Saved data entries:
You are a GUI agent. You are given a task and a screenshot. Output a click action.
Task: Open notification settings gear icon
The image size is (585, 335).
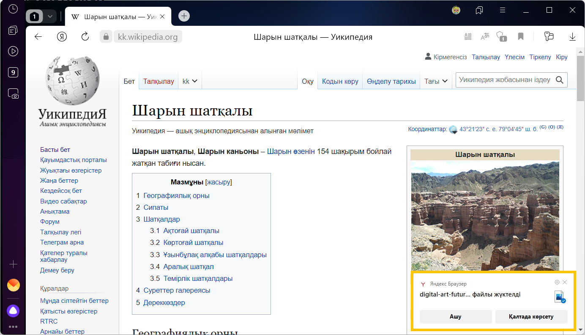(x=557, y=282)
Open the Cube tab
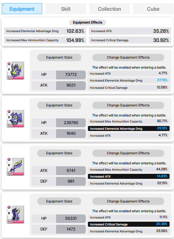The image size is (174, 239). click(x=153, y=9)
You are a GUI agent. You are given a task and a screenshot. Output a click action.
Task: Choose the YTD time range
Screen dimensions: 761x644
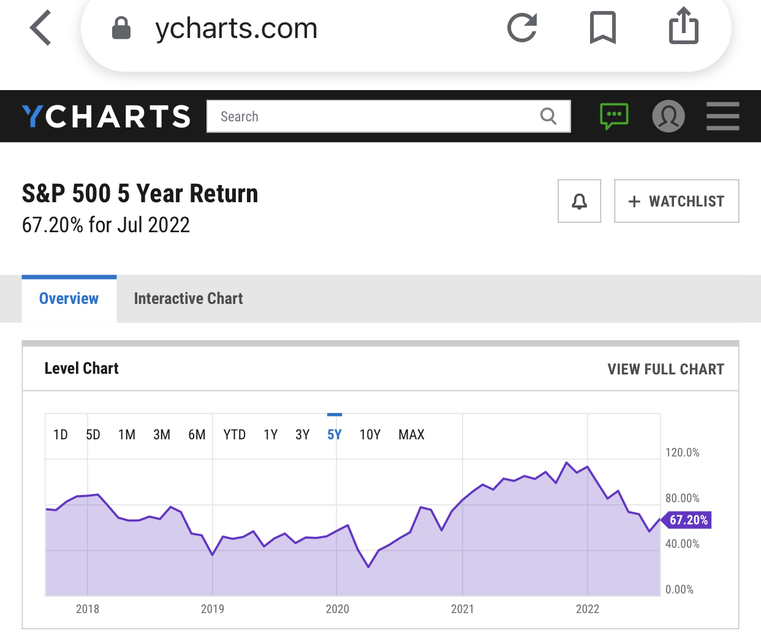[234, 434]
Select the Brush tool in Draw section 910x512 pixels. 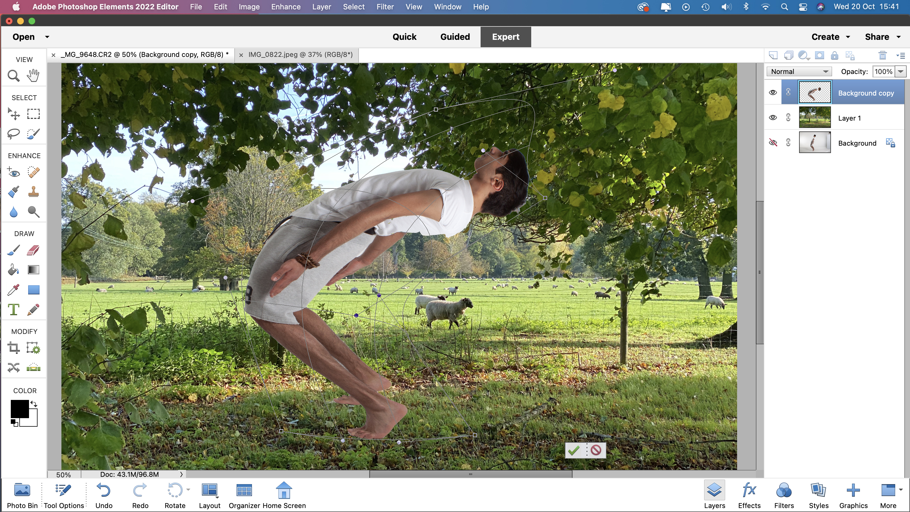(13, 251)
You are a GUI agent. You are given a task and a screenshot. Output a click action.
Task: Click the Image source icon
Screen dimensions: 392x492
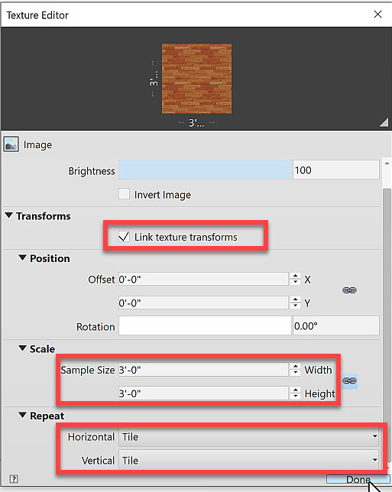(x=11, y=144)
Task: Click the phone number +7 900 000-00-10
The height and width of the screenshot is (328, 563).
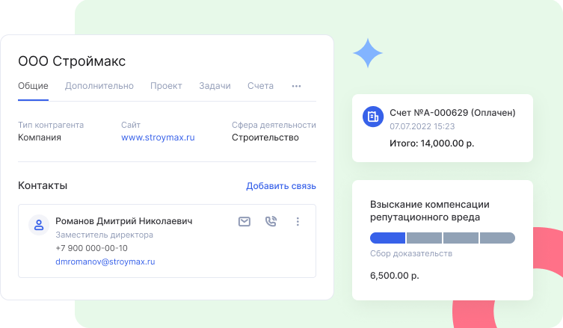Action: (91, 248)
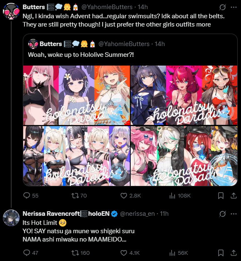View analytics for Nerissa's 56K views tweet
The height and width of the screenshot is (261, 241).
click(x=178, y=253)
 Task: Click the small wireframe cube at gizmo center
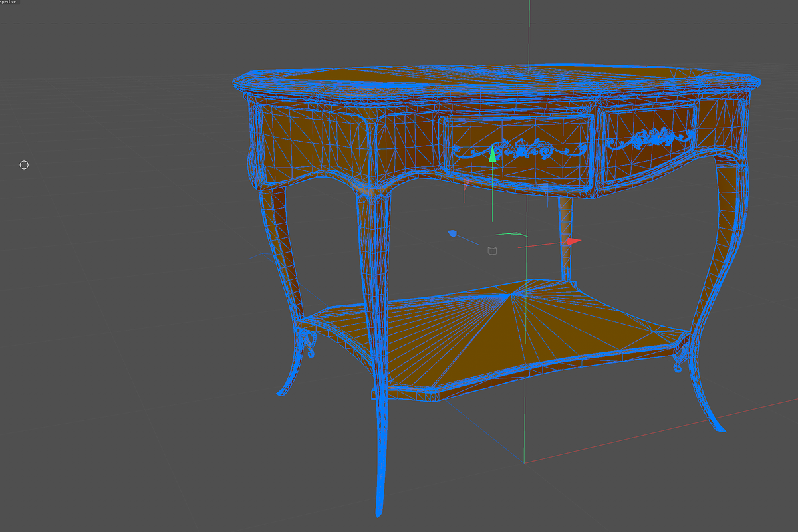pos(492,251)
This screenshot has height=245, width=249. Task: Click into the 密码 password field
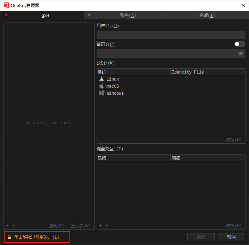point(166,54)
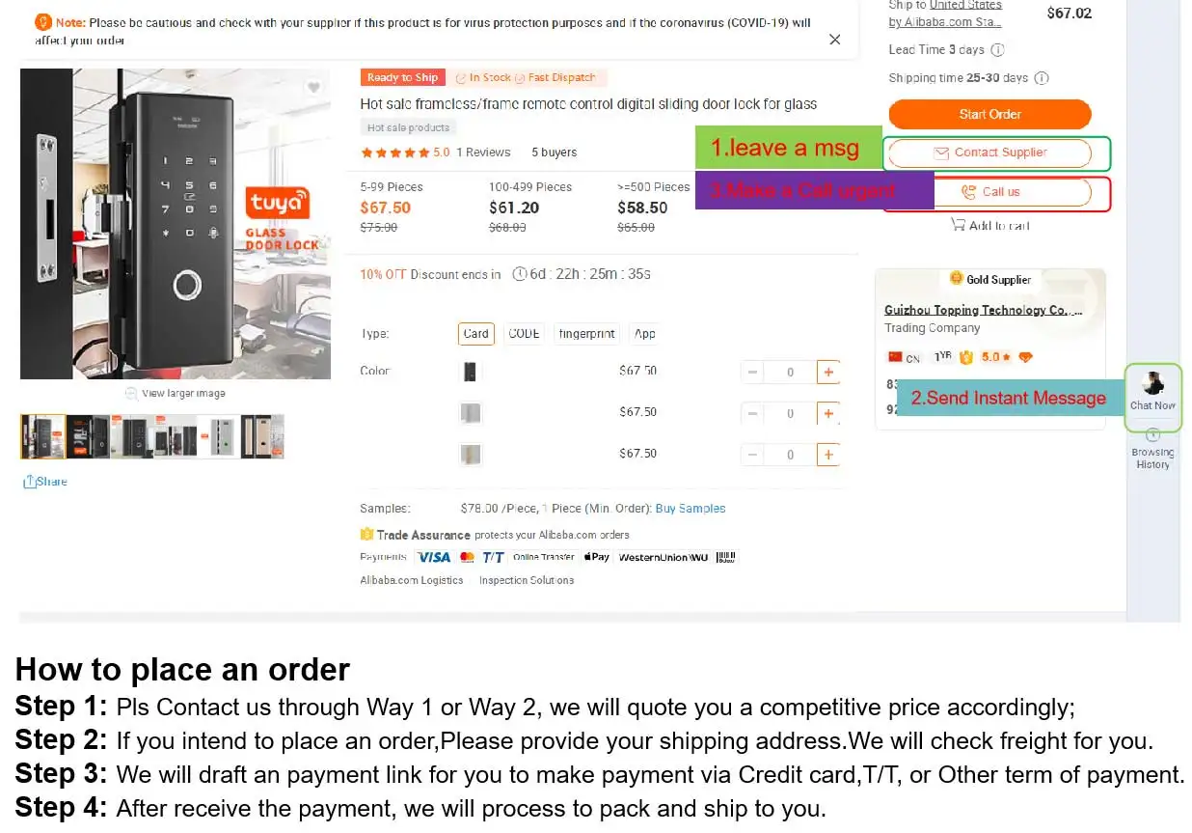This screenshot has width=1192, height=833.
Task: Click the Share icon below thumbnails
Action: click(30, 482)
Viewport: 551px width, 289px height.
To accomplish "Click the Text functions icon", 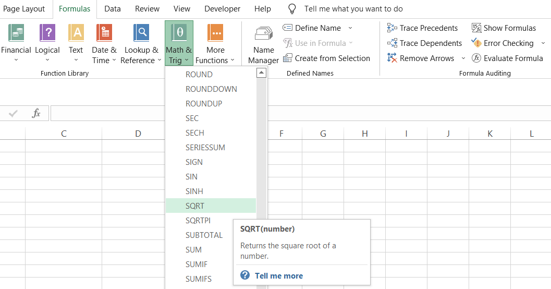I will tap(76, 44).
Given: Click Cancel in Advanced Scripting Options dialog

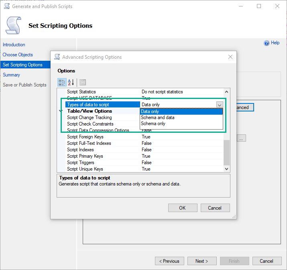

Task brief ▸ Each line above starting at the one holding "The height and width of the screenshot is (328, 563)." and ending at the one holding "Viewport: 551px width, 289px height." should be set down exactly as it stands, both ends included, with no pictures.

Answer box ▸
The height and width of the screenshot is (328, 563).
Action: (91, 248)
View analytics for Nerissa's 56K views tweet
The height and width of the screenshot is (261, 241).
click(x=178, y=253)
 Task: Click the small wireframe cube at gizmo center
pos(492,251)
This screenshot has height=245, width=249. Task: Click into the 密码 password field
point(166,54)
This screenshot has width=1192, height=833.
Task: Click the Share icon below thumbnails
Action: click(30, 482)
Viewport: 551px width, 289px height.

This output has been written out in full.